§ Directions for this task:
Give the records back exactly as written, but without the images.

Stored items from a collection
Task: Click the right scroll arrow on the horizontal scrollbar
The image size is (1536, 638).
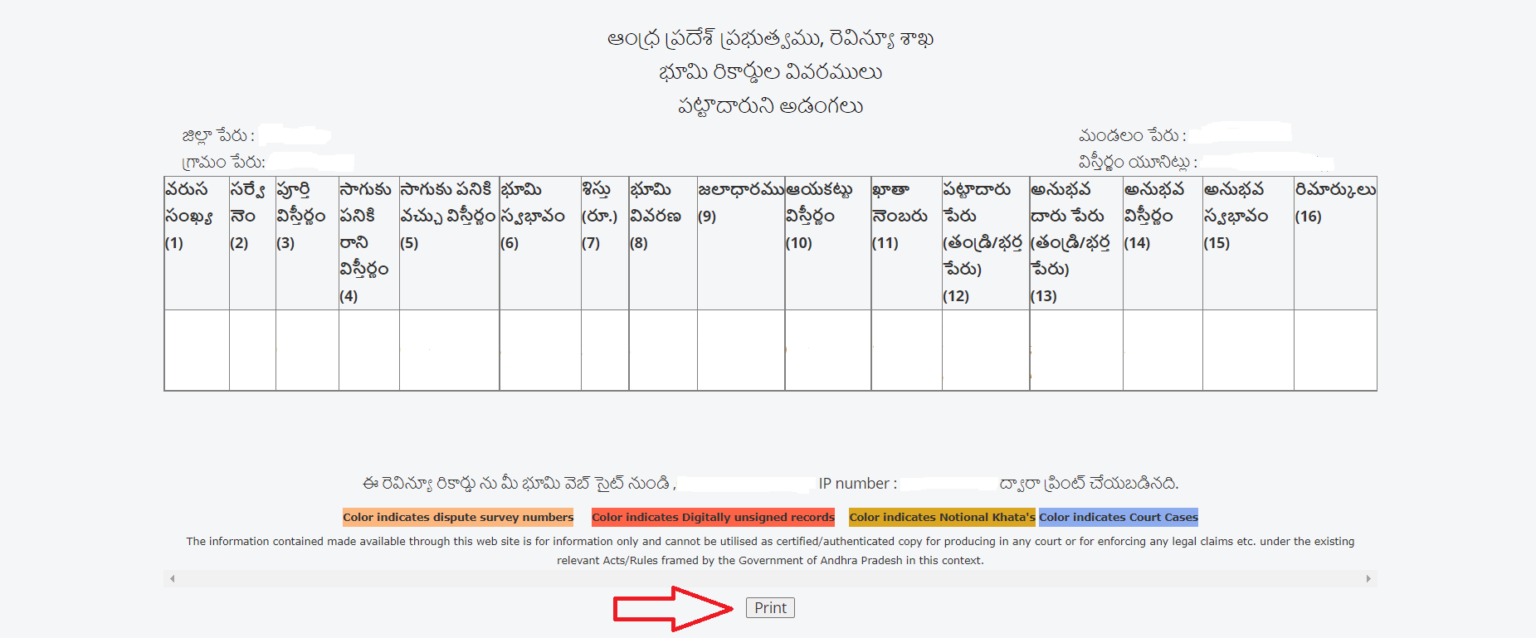Action: [1369, 578]
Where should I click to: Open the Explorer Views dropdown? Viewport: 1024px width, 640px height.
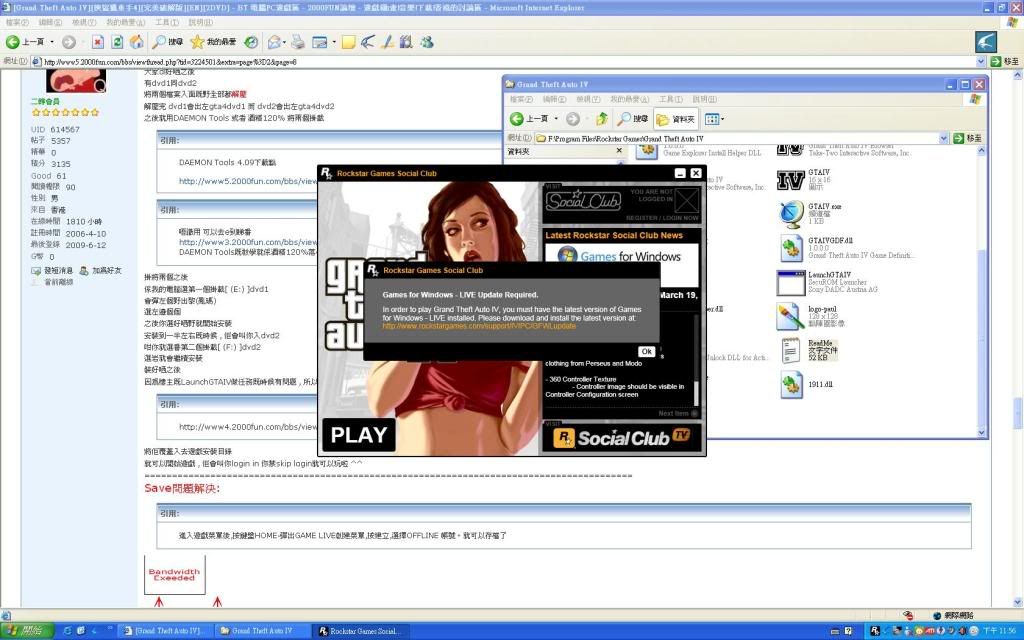tap(716, 119)
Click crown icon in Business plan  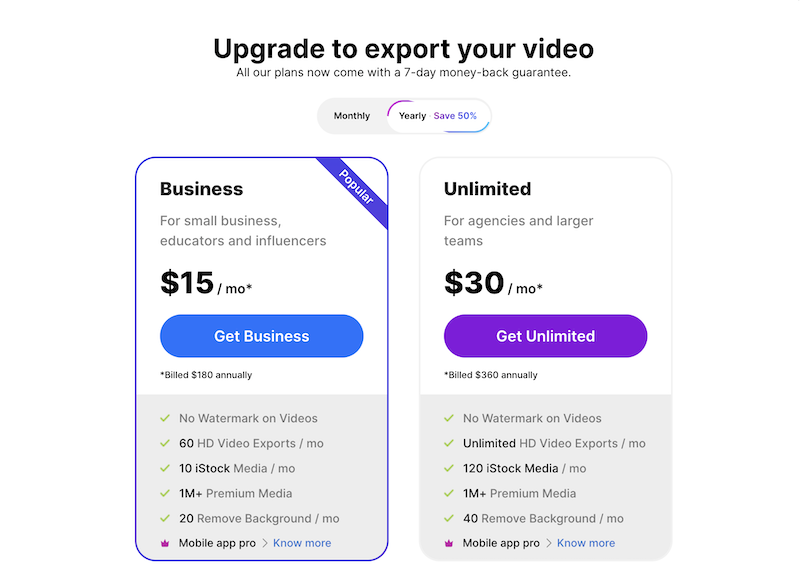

§ Solution to the problem:
Task: Click the right scroll arrow on the horizontal scrollbar
The image size is (1536, 638).
Action: [1369, 578]
Where should I click to: Open the Explorer Views dropdown? Viewport: 1024px width, 640px height.
tap(716, 119)
Click crown icon in Business plan  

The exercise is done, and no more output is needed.